** MATERIAL PROVIDED **
---

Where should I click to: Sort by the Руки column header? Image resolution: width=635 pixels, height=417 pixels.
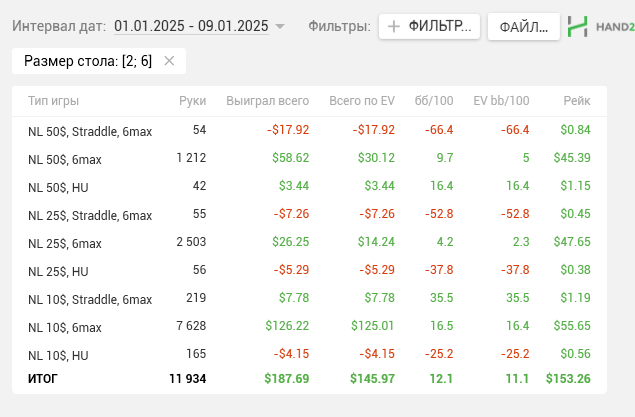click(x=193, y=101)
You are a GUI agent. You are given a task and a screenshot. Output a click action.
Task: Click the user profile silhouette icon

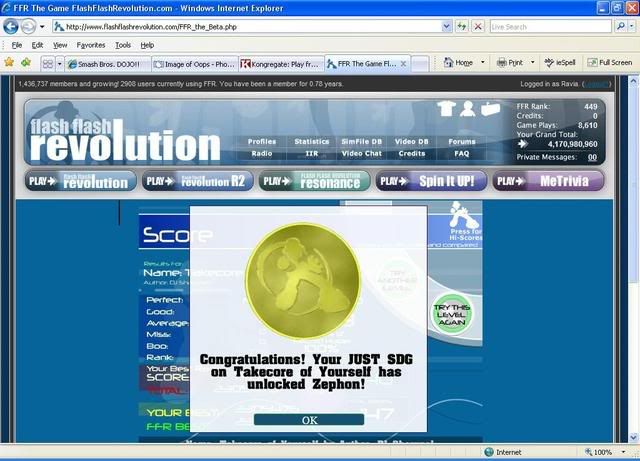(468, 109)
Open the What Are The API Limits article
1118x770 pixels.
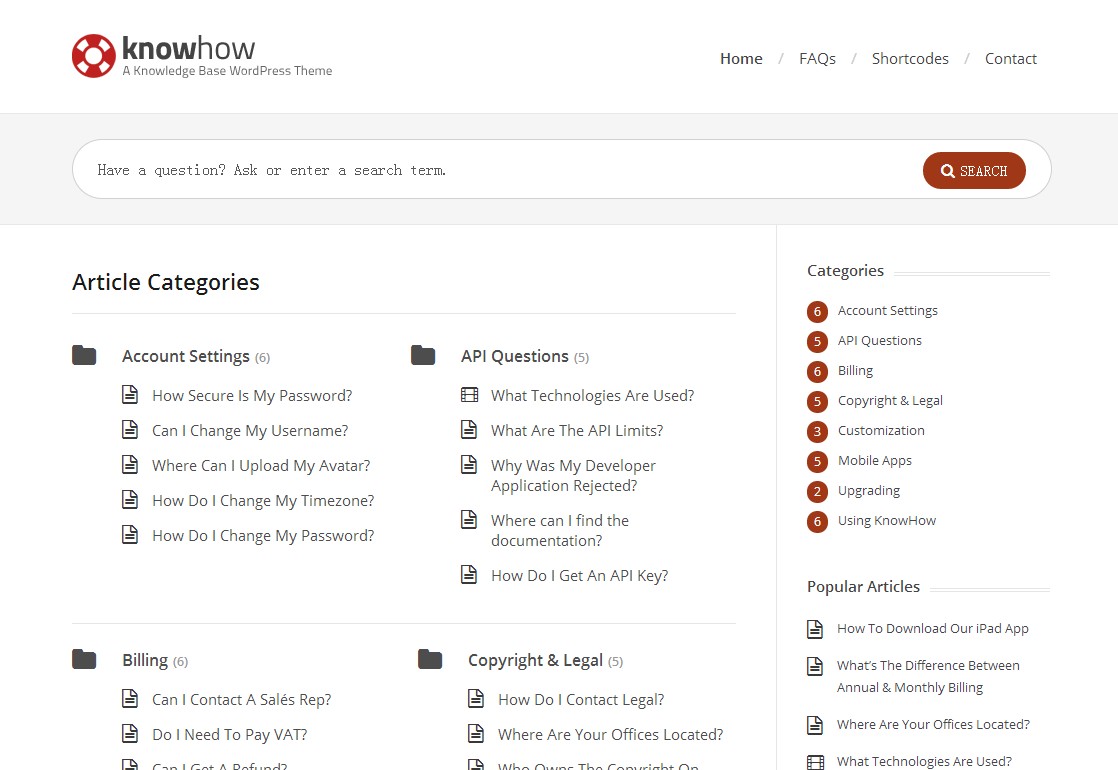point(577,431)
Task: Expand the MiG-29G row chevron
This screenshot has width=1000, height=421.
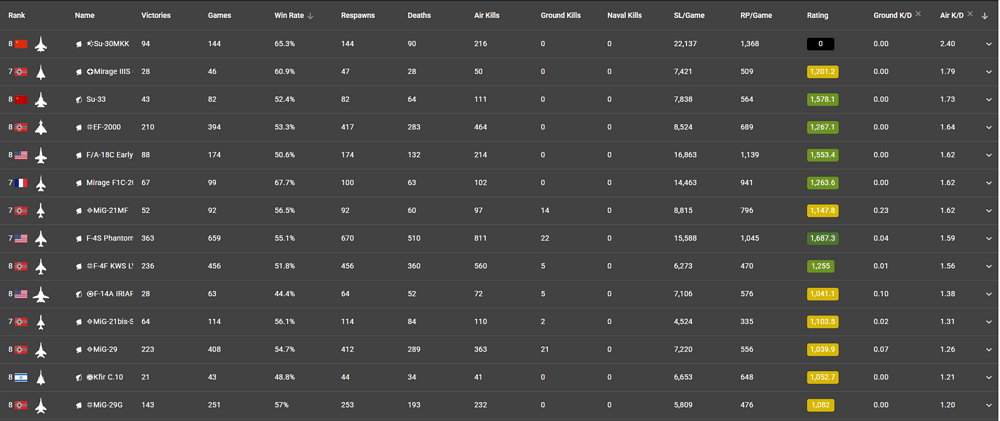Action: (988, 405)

---

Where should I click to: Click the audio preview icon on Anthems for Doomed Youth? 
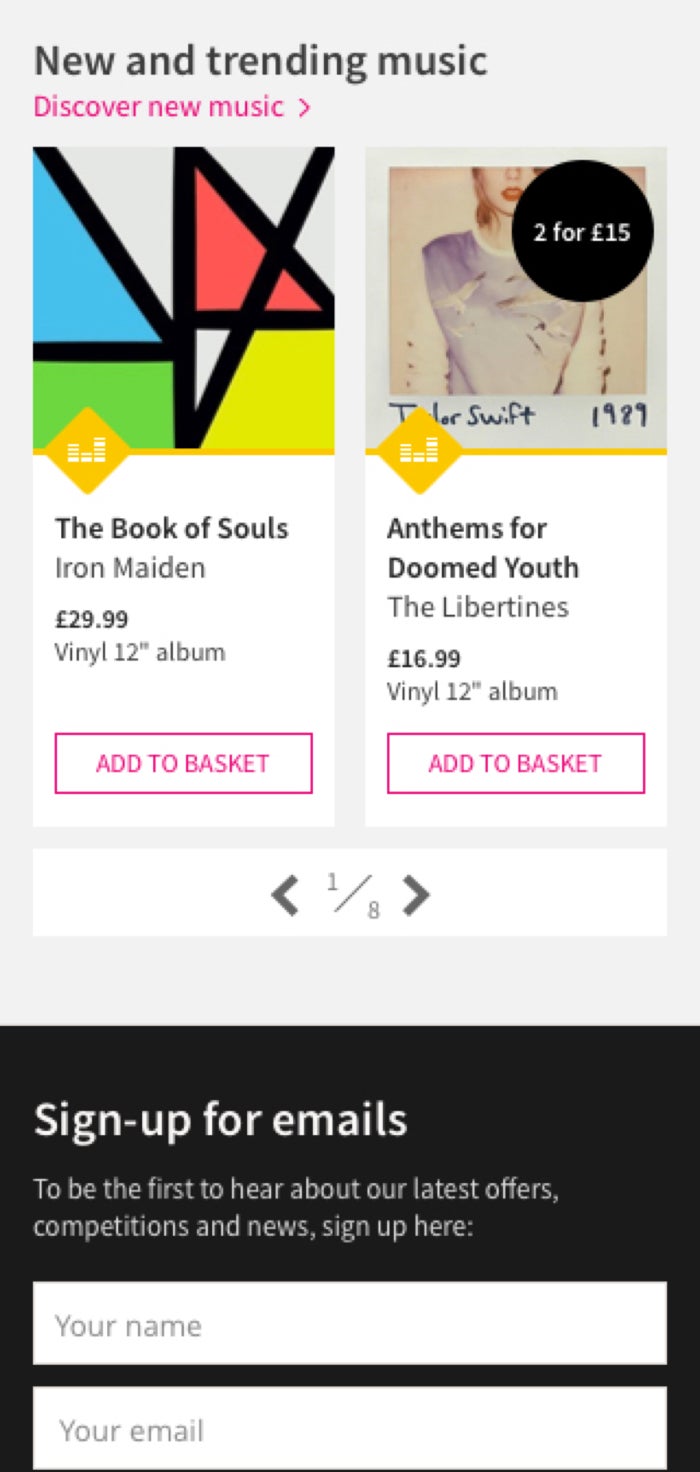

---

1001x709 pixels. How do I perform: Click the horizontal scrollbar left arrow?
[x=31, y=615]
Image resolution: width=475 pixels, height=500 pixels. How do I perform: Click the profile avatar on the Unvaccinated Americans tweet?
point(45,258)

---

** PROBLEM TO WORK ON **
Render the records between the line holding "Open the What Are The API Limits article" and the line holding "Action: (988, 405)", inclusive, as a JSON list of strings with one string per line, skipping blank lines and leaving out the pictures.

** SOLUTION TO THIS TASK **
[
  "Open the What Are The API Limits article",
  "1118x770 pixels.",
  "point(577,431)",
  "Task: Expand the MiG-29G row chevron",
  "This screenshot has width=1000, height=421.",
  "Action: (988, 405)"
]